* Exercise objective *
The records below are to be reproduced word for word.

* Task inputs *

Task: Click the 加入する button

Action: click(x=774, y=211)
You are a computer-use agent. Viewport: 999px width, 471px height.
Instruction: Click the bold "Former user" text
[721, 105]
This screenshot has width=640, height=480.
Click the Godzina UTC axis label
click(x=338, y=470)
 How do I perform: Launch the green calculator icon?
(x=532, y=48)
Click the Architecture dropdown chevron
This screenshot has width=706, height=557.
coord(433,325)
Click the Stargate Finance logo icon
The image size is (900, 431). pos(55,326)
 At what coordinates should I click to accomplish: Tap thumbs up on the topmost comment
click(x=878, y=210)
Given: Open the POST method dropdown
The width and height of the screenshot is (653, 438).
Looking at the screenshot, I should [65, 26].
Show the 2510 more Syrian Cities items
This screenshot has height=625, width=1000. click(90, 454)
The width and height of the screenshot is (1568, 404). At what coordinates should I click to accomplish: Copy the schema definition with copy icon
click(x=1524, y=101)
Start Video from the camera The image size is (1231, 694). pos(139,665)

* Reply *
Task: Click the 加入する button

Action: click(x=774, y=211)
You are a computer-use agent. Viewport: 999px width, 471px height.
Instruction: Click the bold "Former user" text
[721, 105]
This screenshot has width=640, height=480.
Click the Godzina UTC axis label
click(x=338, y=470)
 How do I perform: Launch the green calculator icon?
(x=532, y=48)
Click the Architecture dropdown chevron
This screenshot has width=706, height=557.
coord(433,325)
Click the Stargate Finance logo icon
The image size is (900, 431). pos(55,326)
 At what coordinates should I click to accomplish: Tap thumbs up on the topmost comment
click(x=878, y=210)
Given: Open the POST method dropdown
The width and height of the screenshot is (653, 438).
Looking at the screenshot, I should [65, 26].
Show the 2510 more Syrian Cities items
This screenshot has height=625, width=1000. click(90, 454)
The width and height of the screenshot is (1568, 404). At what coordinates should I click to accomplish: Copy the schema definition with copy icon
click(x=1524, y=101)
Start Video from the camera The image size is (1231, 694). pos(139,665)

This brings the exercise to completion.